学習指導要領改定、主権者教育と領土問題の充実に期待
2022年度から実施される高校の新学習指導要領の概要が明らかになり、主権者教育や安全保障、領土問題などのような現状の国際情勢や日本が抱える多くの問題を扱うことが、今回の大きな特徴となった。
現実を直視した教育改革
学習指導要領は小中高の学習基準を文部科学省が定めるもので、10年ごとに改定されている。教科書編集などの指針となり、法的拘束力を持つ、大変重要なものである。
今回は全面改定の予定で、文部科学省は2月中旬から意見公募を行う予定だ。
今回の改定での大きなポイントは主に高校教育において非常に意味のある改定になりそうだ。「公民」の中で必修科目として新設する「公共」は、将来の政治参加に向けて基礎知識を養う内容になりそうだ。討論や模擬選挙を通して政治に参加する資質を養う。
歓迎すべきポイントは、現実に起こっている国際情勢での動きや、安全保障問題、領土問題、国際貢献などについての事象を基に、情報の公平な判断力を磨く「メディア・リテラシー教育」も実施する。
さらに近代日本史と世界史を融合した「歴史総合」を新設。「世界から見た日本」はどのような国で、どうあるべきか、広い視野で歴史を学ぶ狙いがあるようだ。
今後はさらに教育の充実が欠かせない
今回の指導要領改定をJILは歓迎したい。「国の宝」である子供たちの教育充実は待ったなしの状況であるとともに、現実の事象を公平に捉え、考える力を養うことは不可欠である。特に今日のようなグローバル化した社会では、状況に適応した判断が必要とされるので、こうした教育を実施することは前向きなことである。
学習指導要綱には法的拘束力がある。ということは法律の制定機関である国会に大きな責任が生じるとは言うまでも無い。つまり、「政治が教育の充実に左右」するということだ。安定した政治と国家観がしっかりしている指導者でないと、教育改革は逆に危うい側面もある。
安倍首相は「戦後レジームからの脱却」として教育基本法を制定した。そのなかで、「伝統と文化を尊重し、それらをはぐくんできた我が国と郷土を愛するとともに、他国を尊重し、国際社会の平和と発展に寄与する態度を養うこと」という記述がある。
上記の内容は一部の論者では「愛国心」に関する記述だという主張があるが、それはあまりにもお粗末な分析だろう。「伝統と文化を尊重する」その言葉は言うのは簡単であるが、では全ての日本人がそのように生きているかは疑問である。
日本にはどのような伝統があり、日本人の精神はどのようなものなのか。先人たちが築き上げたこの経済大国・技術大国はどのような道を辿ってきたのか、その答えの先に日本人としてのプライドや誇りがあるのではないだろうか。

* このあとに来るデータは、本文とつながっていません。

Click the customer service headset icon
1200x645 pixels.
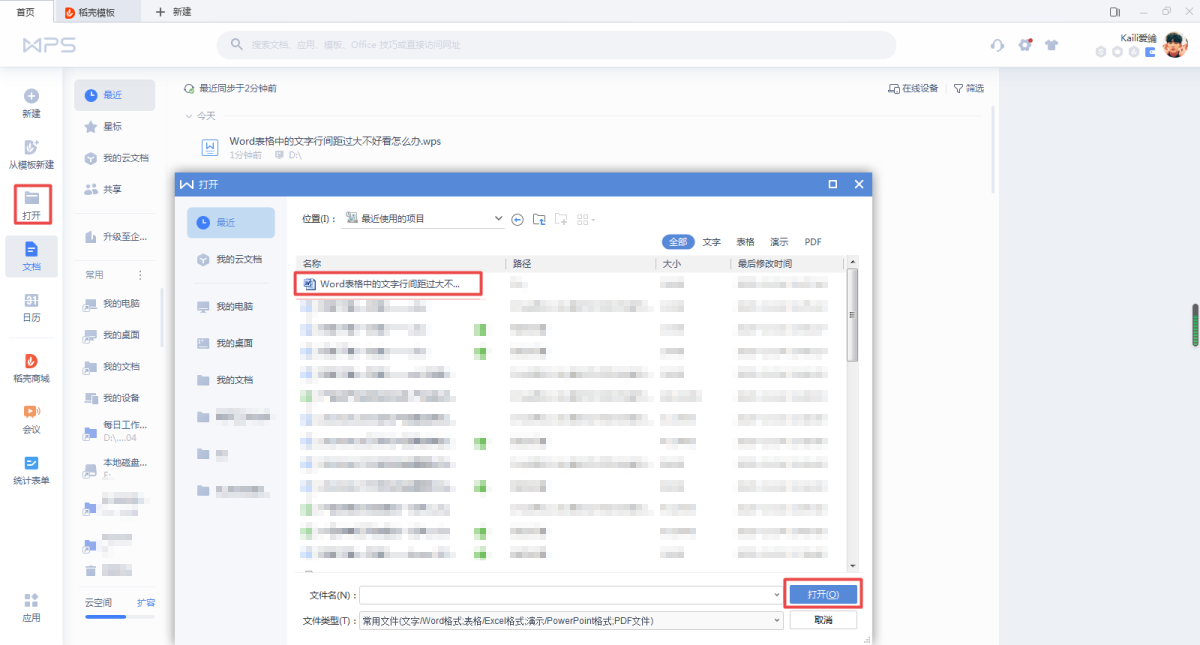(997, 45)
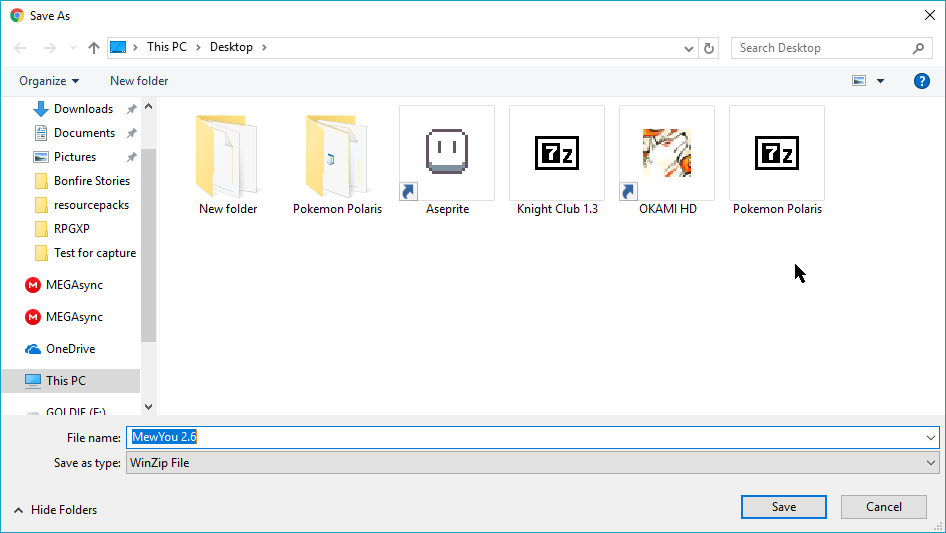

今回の改定で、安全保障や領土問題についての授業が増えていくことになる。その時に正しく公平な目線で、なおかつ国際的な視野で生徒に指導する教育者自身の教育も必要になる。
「子は宝」である。国の将来を担うのは間違いなく今を生きる子供たちである。世界で活躍する大きな人物が輩出できるよう、教育の改革は今後も続けていくべきだろう。